Sampah Plastik Diubah Jadi Tabungan, Bupati Gandeng Sekolah dan Bank Sampah

0 0
Read Time:1 Minute, 38 Second

KOLABORASI : Bupati Kukar, Edi Damansyah, dalam agenda Peringatan Hari Lingkungan Hidup, pentingnya kolaborasi antara sekolah dan bank sampah desa dalam menangani persoalan sampah plastik. (foto: rob)

berikabarnusantara.com, KUKAR – Kabupaten Kutai Kartanegara (Kukar), Provinsi Kalimantan Timur (Kaltim), akan mengubah sampah plastik menjadi tabungan dengan menggandeng sekolah dan bank sampah.

“Pentingnya kolaborasi antara sekolah dan bank sampah desa dalam menangani persoalan sampah plastik,” tegas Bupati Kukar Edi Damansyah, usai memimpin Upacara Peringatan Hari Lingkungan Hidup di Taman Tanjong, Minggu (8/6/2025).

Edi mengapresiasi partisipasi masyarakat Kukar dalam pengelolaan sampah sejauh ini dan menekankan bahwa upaya tersebut masih harus ditingkatkan.

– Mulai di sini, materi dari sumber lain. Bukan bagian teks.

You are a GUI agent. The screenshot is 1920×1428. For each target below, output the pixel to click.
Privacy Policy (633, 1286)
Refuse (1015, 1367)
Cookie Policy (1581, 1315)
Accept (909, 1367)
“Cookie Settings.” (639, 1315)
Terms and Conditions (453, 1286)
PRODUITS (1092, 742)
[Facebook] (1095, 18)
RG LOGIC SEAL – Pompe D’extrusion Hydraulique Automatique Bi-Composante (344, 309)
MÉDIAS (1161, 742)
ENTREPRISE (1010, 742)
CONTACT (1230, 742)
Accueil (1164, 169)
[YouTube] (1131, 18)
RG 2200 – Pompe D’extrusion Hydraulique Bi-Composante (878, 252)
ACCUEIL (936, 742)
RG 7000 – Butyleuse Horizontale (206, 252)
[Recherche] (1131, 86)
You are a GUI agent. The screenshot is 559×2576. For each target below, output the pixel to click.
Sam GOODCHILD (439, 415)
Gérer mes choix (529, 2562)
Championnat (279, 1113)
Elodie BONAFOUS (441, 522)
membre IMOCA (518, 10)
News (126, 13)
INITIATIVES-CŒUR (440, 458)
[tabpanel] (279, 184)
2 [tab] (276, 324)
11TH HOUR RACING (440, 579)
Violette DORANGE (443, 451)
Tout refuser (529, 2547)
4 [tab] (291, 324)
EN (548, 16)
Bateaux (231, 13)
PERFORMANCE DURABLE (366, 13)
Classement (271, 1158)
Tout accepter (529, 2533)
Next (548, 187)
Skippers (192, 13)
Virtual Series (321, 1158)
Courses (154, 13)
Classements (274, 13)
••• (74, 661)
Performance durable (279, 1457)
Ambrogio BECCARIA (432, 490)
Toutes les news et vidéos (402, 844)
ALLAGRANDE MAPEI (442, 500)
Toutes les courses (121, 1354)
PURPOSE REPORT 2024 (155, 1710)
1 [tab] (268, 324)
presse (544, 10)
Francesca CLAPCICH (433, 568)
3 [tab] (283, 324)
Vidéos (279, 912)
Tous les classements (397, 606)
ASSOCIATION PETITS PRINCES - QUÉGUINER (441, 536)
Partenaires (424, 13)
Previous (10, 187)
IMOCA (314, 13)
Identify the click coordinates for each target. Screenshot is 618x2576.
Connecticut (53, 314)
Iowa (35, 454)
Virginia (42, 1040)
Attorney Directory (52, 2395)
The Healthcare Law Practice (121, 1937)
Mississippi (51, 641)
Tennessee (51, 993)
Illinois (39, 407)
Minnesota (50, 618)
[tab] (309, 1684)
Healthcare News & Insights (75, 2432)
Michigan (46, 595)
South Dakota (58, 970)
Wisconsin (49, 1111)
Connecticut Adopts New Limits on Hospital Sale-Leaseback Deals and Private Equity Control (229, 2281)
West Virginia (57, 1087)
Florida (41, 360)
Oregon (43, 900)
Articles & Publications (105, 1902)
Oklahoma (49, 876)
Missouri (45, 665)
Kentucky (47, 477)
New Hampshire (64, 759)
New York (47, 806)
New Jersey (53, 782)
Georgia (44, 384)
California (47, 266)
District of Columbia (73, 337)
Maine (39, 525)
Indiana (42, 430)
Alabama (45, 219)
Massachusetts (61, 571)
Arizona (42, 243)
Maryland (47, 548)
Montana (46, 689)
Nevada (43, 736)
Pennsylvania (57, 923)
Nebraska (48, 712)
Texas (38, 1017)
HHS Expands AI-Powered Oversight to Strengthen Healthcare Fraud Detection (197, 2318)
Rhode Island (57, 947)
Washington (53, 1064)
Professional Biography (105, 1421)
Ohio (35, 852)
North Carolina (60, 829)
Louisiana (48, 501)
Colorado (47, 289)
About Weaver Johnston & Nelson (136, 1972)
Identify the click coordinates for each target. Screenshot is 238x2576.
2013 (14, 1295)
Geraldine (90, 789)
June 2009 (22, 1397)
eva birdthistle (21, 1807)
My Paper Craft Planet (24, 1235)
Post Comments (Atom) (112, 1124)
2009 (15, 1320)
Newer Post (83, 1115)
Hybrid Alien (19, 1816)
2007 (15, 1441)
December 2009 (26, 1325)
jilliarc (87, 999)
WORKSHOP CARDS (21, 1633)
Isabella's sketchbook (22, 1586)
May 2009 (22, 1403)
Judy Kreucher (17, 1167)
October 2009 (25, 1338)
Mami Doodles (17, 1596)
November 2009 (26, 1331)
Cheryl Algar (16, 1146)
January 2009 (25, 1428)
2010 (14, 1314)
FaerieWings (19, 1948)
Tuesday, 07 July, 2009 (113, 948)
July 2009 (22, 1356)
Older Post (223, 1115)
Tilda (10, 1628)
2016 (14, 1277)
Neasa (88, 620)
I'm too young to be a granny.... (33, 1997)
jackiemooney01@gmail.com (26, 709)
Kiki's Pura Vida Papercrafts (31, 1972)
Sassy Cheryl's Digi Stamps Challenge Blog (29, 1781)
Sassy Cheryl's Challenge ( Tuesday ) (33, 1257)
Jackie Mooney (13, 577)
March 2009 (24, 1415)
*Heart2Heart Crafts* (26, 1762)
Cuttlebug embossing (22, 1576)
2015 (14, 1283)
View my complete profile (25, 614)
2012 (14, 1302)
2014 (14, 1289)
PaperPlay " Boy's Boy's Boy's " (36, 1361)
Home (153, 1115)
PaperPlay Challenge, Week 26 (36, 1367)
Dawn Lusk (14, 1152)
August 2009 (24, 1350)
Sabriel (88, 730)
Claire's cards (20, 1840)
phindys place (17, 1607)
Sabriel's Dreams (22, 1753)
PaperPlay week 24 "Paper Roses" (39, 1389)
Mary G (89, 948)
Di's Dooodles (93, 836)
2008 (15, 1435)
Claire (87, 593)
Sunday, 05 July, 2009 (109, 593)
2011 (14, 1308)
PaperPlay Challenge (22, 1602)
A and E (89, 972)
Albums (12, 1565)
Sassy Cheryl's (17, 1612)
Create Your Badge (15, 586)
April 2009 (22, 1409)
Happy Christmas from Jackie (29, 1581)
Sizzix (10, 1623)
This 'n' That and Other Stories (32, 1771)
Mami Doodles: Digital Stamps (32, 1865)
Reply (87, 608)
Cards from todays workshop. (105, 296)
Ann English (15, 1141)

Bupati menyoroti tema peringatan tahun ini yang terfokus pada sampah plastik dan mendorong langkah strategis di tingkat pendidikan dasar.

“Saya sudah meminta Kepala Dinas Lingkungan Hidup dan Kehutanan (DLHK) untuk berkoordinasi dengan Dinas Pendidikan dan Kebudayaan, agar bank sampah yang ada di desa dapat bekerja sama dengan sekolah-sekolah, terutama SD dan SMP,” ujarnya.

Menurut Edi, kerja sama ini bertujuan agar sekolah dapat mewajibkan murid membawa sampah plastik dari rumah secara berkala yang kemudian akan dikelola oleh bank sampah.

Melalui sistem ini, siswa tidak hanya diedukasi soal lingkungan, tetapi juga mulai mengenal nilai ekonomis dari sampah.

“Anak-anak bisa memiliki tabungan dari hasil pengumpulan sampah plastik. Jadi kalau ada kegiatan seperti kunjungan sekolah atau ekstrakurikuler, mereka tidak lagi membebani orang tua,” jelasnya.

Beberapa sekolah di Kukar, sambungnya, telah menjalankan program serupa, namun masih terbatas.

Menurutnya, momen peringatan Hari Lingkungan Hidup ini seharusnya dimanfaatkan untuk memperluas inisiatif tersebut secara merata.

“Dua nilai penting yang kita peroleh dari sini. Pertama, edukasi. Kedua, ekonomi. Anak-anak belajar mengelola sampah dan melibatkan orang tua mereka, sekaligus menabung dari hasilnya,” jelas Edi.

Edi juga mengajak seluruh jajaran Pemkab, terutama DLHK, untuk memberi perhatian lebih serius terhadap pengelolaan sampah plastik di Kukar.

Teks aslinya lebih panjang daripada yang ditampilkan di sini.